Groundbreaking HIV public-private partnership breaks records

WASHINGTON, D.C. – The AIDS United Access to Care initiative expanded access to high-quality, life-extending care to over 5,000 people living with HIV, exceeded national viral suppression rates by 27 percent and saved up to $8.83 in future HIV-related medical care for every $1 spent. These innovative models put client health first and move communities closer to achieving the goals and progress indicators in the National HIV/AIDS Strategy Updated to 2020.

In the United States, more than 1.2 million people live with HIV and more than 45,000 people newly contract HIV each year. Bringing people living with HIV into and retaining them in care is critical to ending the HIV/AIDS epidemic in this country. HIV can be managed well with proper care and medications yet far too many people do not have access to the treatment and care they need to live well.

“I know personally that HIV treatment works,” said AIDS United President & CEO Jesse Milan, Jr. who has been living with HIV for decades. “Not only does medication improve individual health, treatment is also a proven method of HIV prevention. Yet, less than one-third of people living with HIV in this country consistently receive the medical care needed to achieve an undetectable viral load.”

Access to Care, a public-private partnership between AIDS United, the Corporation for National and Community Service’s Social Innovation Fund and 14 private national funders, supported 12 grantees over five years as they designed and implemented innovative programs to expand access to and support consistent engagement in care.

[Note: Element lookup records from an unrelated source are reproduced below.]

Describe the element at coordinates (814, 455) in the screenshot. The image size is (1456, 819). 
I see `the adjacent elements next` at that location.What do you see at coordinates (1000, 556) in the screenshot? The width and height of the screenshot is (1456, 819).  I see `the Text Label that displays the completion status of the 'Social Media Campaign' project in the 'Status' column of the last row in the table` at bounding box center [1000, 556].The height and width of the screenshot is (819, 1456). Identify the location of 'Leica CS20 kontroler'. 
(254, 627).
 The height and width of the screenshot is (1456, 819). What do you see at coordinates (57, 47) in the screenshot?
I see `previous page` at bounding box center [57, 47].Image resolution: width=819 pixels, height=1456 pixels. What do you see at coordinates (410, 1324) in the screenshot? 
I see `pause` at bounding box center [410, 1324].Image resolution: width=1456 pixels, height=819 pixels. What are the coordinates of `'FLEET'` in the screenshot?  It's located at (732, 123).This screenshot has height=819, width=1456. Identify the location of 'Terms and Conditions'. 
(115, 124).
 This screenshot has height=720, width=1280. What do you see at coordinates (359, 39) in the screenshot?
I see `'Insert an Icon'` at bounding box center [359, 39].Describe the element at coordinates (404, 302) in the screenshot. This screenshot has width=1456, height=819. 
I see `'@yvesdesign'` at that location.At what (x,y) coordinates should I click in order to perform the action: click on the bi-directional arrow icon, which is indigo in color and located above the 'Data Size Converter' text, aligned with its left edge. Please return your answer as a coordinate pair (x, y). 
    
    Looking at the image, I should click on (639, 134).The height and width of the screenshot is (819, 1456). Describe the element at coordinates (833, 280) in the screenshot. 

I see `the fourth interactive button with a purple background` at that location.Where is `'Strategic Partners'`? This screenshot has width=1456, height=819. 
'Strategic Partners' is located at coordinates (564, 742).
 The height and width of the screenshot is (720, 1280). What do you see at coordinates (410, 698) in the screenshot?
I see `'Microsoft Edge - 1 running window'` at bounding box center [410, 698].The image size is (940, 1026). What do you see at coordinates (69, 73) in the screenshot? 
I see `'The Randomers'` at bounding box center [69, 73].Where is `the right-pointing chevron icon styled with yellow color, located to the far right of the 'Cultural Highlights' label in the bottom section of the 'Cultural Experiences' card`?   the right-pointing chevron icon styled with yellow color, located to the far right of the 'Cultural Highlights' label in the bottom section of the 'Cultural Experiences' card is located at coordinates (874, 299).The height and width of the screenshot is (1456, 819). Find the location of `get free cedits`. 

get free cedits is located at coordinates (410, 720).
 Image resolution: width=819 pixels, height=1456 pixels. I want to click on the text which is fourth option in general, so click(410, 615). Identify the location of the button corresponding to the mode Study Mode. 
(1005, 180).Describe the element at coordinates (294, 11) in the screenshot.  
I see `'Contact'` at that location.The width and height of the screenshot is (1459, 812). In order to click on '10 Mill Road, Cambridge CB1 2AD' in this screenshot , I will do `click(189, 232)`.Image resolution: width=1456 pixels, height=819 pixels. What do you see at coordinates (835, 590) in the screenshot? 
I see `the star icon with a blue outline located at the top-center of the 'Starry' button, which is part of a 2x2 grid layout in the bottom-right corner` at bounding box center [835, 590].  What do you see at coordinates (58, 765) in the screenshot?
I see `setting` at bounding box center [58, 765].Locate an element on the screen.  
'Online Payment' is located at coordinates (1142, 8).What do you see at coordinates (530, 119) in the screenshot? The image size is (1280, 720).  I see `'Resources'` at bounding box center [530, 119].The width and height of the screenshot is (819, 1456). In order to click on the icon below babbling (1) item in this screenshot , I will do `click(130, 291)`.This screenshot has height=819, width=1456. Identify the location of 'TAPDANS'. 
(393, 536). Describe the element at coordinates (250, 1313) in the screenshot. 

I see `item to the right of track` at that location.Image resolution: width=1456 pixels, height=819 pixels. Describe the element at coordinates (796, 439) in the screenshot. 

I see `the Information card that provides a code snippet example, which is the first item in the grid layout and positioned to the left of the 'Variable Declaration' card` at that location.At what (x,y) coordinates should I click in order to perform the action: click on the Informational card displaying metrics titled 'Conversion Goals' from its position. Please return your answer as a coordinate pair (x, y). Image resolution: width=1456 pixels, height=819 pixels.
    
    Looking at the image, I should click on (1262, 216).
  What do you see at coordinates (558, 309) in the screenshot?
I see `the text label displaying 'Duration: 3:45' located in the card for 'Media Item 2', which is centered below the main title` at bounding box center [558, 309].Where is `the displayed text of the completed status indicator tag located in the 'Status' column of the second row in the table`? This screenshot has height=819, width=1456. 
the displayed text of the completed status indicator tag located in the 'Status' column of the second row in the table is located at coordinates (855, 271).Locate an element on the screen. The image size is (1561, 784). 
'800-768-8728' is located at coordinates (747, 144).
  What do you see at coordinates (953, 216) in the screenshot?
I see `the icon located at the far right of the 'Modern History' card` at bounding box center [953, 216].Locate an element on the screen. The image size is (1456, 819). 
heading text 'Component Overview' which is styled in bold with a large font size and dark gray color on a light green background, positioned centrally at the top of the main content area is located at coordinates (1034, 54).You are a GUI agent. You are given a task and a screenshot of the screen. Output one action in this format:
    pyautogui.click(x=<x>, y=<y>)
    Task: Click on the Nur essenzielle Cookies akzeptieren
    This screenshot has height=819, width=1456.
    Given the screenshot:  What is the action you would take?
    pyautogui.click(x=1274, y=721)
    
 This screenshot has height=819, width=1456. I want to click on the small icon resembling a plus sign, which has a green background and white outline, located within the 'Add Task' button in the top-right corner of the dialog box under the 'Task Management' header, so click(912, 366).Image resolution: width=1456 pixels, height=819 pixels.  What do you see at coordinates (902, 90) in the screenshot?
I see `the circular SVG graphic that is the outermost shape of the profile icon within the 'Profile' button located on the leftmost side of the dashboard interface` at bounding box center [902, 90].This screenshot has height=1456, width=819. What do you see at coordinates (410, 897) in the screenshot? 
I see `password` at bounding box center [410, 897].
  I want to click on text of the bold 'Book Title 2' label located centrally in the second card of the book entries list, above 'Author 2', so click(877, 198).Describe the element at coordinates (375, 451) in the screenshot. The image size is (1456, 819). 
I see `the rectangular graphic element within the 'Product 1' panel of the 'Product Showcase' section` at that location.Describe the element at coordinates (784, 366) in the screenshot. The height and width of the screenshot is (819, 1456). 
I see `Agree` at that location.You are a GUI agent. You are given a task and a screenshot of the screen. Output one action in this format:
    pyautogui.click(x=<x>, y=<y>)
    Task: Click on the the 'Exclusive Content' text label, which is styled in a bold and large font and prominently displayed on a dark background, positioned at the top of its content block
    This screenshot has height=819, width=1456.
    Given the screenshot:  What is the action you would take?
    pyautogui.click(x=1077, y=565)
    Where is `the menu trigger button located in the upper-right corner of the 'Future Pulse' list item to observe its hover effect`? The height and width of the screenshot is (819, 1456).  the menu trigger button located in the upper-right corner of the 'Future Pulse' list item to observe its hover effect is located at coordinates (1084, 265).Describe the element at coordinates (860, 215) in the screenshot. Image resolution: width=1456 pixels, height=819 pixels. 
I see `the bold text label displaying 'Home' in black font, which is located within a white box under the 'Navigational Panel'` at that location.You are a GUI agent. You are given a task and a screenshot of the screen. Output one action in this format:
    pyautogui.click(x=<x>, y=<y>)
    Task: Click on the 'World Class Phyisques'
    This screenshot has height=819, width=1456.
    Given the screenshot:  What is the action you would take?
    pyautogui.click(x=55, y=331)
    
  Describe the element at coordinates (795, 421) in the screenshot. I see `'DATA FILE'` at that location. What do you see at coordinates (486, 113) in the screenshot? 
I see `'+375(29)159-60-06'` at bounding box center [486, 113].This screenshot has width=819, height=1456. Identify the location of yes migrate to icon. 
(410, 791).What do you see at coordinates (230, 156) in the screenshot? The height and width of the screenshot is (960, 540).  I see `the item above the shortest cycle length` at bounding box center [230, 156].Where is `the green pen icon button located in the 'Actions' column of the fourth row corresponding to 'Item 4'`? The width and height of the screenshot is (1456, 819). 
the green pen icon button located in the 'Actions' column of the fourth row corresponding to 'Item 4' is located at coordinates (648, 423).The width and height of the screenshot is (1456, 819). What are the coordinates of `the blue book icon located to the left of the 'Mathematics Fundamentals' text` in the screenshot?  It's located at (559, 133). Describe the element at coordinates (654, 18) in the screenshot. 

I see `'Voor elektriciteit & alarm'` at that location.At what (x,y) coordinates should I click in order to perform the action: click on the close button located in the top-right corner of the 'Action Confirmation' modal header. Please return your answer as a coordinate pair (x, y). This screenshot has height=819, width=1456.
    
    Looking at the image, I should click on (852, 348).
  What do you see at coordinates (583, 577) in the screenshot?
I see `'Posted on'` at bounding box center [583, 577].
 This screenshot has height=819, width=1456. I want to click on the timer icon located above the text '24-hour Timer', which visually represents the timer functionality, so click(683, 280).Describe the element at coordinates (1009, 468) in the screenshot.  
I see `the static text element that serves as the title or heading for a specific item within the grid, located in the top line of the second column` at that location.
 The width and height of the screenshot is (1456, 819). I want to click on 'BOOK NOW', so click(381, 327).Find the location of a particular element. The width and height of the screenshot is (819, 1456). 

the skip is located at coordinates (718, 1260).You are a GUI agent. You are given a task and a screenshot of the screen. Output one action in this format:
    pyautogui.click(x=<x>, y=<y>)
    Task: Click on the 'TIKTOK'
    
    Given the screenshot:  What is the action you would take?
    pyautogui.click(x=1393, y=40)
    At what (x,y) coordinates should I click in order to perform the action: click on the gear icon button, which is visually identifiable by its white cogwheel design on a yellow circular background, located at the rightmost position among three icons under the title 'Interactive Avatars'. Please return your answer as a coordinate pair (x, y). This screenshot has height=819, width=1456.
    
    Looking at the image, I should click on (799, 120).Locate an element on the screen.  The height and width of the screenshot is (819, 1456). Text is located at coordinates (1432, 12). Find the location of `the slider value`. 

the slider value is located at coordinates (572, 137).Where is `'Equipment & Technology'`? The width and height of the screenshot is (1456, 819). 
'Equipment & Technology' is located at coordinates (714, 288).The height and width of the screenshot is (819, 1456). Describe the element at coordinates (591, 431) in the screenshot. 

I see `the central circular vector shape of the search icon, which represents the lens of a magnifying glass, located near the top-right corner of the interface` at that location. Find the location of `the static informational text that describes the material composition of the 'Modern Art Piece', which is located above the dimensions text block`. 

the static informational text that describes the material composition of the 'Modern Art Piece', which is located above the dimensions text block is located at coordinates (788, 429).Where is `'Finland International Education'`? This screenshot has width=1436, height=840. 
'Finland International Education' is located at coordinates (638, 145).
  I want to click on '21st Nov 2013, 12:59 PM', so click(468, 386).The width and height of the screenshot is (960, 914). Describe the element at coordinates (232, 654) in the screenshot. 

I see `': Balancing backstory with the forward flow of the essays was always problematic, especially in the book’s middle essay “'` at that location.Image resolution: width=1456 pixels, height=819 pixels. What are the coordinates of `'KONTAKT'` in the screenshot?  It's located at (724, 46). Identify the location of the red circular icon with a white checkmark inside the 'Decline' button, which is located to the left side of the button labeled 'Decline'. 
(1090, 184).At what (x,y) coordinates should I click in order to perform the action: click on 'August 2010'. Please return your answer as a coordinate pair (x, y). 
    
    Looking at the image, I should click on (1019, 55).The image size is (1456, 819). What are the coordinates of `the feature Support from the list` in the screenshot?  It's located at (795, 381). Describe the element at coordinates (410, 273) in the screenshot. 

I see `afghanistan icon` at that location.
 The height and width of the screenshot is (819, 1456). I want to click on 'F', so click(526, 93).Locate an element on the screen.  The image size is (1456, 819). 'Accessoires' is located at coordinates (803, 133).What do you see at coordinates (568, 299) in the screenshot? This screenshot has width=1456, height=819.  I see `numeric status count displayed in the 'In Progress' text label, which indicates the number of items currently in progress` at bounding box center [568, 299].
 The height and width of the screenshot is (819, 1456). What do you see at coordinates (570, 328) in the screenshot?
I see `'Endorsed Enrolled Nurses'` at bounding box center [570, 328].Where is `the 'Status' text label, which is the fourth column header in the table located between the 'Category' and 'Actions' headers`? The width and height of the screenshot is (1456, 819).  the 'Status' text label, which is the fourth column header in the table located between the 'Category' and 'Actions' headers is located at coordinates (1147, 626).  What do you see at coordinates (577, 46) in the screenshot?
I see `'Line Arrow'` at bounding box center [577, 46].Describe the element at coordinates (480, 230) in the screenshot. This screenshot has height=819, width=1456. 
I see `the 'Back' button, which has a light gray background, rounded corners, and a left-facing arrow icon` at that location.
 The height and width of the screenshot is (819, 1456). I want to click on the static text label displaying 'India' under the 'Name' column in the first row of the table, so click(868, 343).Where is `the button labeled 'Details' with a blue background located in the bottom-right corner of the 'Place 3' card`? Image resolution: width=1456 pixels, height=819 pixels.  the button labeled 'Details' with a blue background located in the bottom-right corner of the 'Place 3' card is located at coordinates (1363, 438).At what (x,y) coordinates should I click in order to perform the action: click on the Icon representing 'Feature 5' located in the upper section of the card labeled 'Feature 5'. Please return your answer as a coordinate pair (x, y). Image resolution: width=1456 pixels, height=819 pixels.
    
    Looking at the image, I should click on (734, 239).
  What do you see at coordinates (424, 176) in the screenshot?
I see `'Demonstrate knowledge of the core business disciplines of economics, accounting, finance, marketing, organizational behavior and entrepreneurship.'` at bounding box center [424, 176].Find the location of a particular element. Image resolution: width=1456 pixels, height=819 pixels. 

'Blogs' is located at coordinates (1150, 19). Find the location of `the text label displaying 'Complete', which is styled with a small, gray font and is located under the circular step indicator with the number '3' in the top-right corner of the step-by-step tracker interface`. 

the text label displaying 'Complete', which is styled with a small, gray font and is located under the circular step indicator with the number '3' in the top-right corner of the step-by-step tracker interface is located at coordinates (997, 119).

The initiative granted over $14 million to the field and leveraged an additional $14 million in local match funding and has generated dozens of freely available articles, tools and resources for the field.

Grantee projects are as diverse as the communities they are designed to serve and range from pioneering work to bring telemedicine to the rural South, bridging the gap between jail and the community and supporting deeper and more meaningful integration of peers into care settings.

A pivotal component of the Access to Care initiative is a rigorous multi-pronged evaluation, led by David Holtgrave, Ph.D. and Catherine Maulsby, M.P.H., Ph.D. at Johns Hopkins Bloomberg School of Public Health, that measured health outcomes, community impact and cost benefit of each model. “Our analysis found that Access to Care sites consistently exceeded national benchmarks for linkage to and retention in care, prescription of HIV medications, and viral suppression. Linkage and retention in care programs like Access to Care that are evidence-based and serve the most vulnerable populations are needed if we aim to meet the goals put forward by the National HIV AIDS Strategy,” said Maulsby.

“We won’t end this epidemic until all people living with HIV are in care. Access to Care and the findings it represents show all of us ways to get to the end of AIDS,” said Milan.